**WHAT THE EXERCISE ASKS**: In the post about large casts of characters, what does the first rule say each character must be given?

**GIVEN TEXT**:
=======
Wednesday, September 12, 2012

The Magic Number

In any kind of media, there is something about a large cast of unique characters coming together. Whether it is the main crew from Star Trek, the characters from LOST, or the heroes who fight with Commander Sheppard in the Mass Effect trilogy, the media format, television, film, video games or literature, doesn’t seem to matter.

Large groups allow for a diverse set of individual characters that often break traditional character molding in order to differentiate them from the others. This gives viewers/readers/players a chance to develop favorites within the chosen media.

But in order to create a large cast a few rules have to be followed from a writing standpoint.

  1. Each character must be given the limelight to allow the audience to view the world from their perspective and generate sympathy.

  2. All characters must interact with one another; have relationships, conflicts, and experience with each of the others.
=======
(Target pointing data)
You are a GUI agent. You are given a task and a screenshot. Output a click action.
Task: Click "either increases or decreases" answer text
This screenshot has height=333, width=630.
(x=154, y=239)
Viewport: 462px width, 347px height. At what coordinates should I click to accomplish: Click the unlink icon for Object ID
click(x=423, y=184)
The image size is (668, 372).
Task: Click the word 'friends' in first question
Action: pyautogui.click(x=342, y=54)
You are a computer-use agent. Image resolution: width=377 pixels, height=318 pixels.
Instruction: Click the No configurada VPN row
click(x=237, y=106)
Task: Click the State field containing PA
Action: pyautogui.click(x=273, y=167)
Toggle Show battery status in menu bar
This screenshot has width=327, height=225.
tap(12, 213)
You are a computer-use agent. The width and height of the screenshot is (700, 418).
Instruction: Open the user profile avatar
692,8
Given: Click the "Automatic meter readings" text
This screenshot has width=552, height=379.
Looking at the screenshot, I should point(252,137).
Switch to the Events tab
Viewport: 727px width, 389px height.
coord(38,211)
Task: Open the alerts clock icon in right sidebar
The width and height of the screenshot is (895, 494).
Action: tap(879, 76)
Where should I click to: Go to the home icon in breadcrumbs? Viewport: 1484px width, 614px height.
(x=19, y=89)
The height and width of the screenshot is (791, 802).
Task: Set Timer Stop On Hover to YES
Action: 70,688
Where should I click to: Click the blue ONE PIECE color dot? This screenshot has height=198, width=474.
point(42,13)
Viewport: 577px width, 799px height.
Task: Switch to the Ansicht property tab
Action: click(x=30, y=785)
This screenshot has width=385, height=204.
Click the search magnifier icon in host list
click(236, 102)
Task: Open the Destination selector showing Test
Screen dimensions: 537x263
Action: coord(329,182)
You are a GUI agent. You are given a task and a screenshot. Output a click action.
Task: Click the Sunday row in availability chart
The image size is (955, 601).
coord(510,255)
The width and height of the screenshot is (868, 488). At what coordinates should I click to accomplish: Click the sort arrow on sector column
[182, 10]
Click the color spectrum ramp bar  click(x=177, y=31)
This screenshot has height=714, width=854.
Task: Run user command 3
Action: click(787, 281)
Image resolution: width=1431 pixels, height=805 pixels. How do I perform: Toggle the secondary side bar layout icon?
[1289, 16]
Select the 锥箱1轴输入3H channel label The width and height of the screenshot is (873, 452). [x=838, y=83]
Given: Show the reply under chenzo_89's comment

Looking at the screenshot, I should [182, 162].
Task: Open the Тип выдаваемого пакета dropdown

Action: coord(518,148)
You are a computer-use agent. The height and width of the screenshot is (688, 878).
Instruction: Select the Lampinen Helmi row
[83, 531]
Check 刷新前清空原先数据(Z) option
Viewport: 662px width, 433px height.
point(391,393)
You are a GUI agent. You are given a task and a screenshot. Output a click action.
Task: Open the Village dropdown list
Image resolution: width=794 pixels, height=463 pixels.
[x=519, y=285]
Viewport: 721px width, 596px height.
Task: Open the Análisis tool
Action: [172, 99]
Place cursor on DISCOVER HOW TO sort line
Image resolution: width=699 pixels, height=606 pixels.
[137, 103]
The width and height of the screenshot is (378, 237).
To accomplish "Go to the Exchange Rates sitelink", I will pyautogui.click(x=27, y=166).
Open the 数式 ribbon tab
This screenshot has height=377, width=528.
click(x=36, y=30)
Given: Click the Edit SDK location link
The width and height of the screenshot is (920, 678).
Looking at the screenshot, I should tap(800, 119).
=======
**EXERCISE RESPONSE**: Each character must be given the limelight, so the audience can view the world from that character's perspective and generate sympathy.